**PROMPT**
An image-free reproduction of the data below is needed: print it exactly.

**ENTRIES SHOWN**

◆ ◆ ◆ ◆

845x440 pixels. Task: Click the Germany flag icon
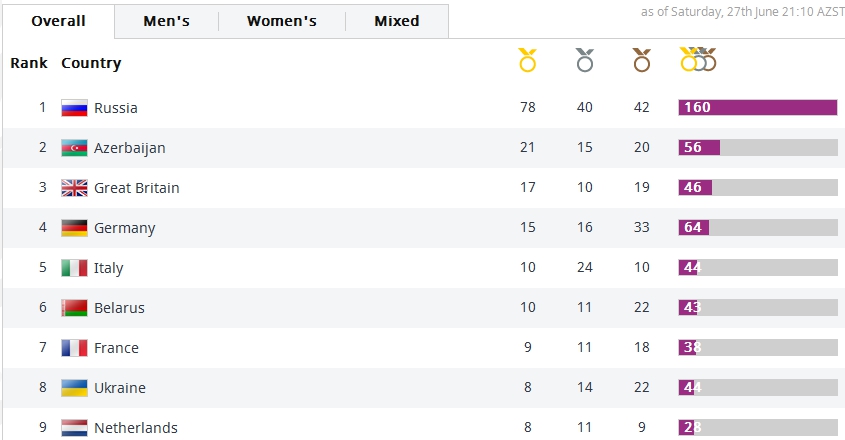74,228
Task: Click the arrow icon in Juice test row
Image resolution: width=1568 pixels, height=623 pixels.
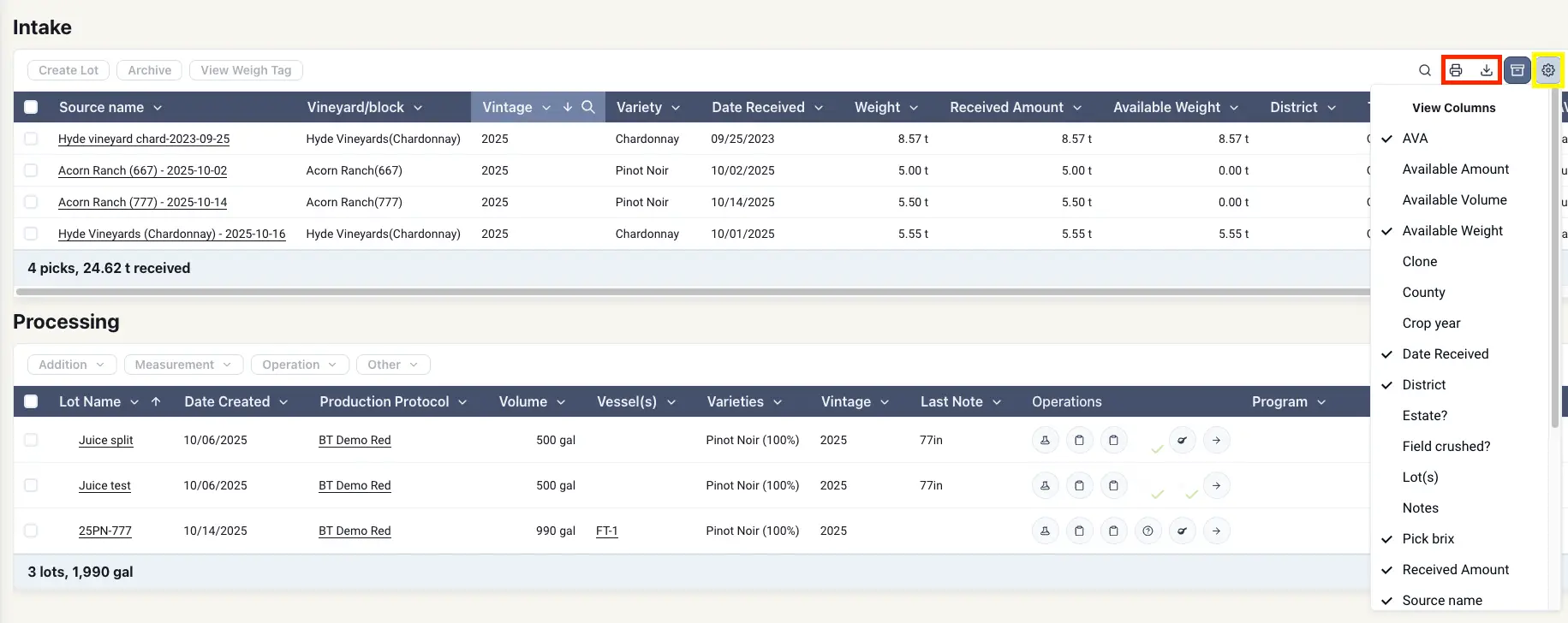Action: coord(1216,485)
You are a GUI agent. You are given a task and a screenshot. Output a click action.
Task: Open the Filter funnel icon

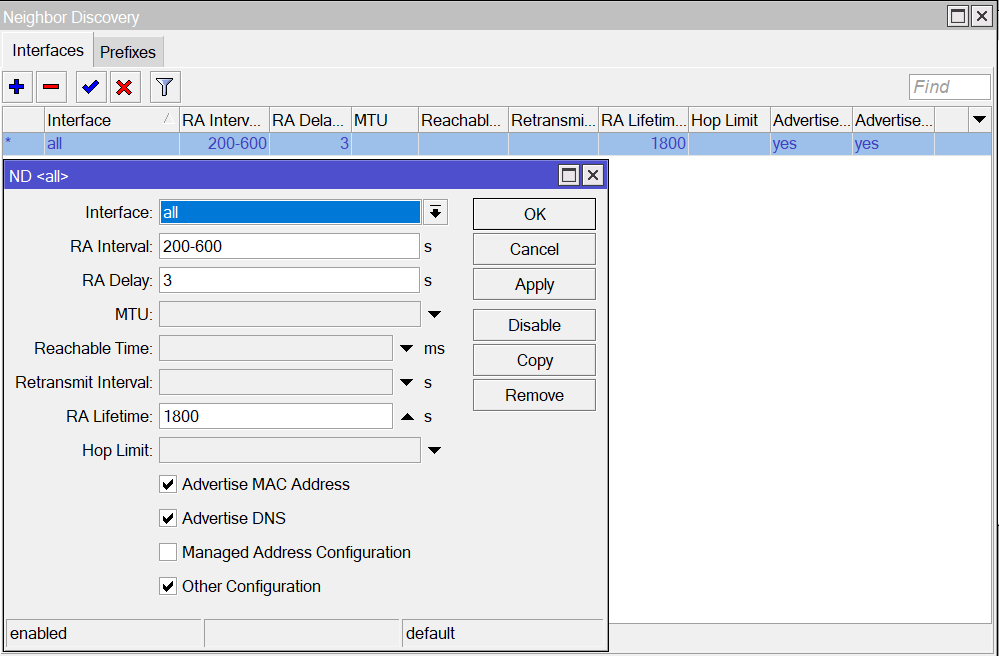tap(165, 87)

◆ ◆ ◆ ◆

**WRITTEN RESPONSE**
845x440 pixels. Task: Click the Germany flag icon
74,228
Task: Click the arrow icon in Juice test row
Image resolution: width=1568 pixels, height=623 pixels.
Action: coord(1216,485)
You are a GUI agent. You are given a task and a screenshot. Output a click action.
Task: Open the Filter funnel icon

tap(165, 87)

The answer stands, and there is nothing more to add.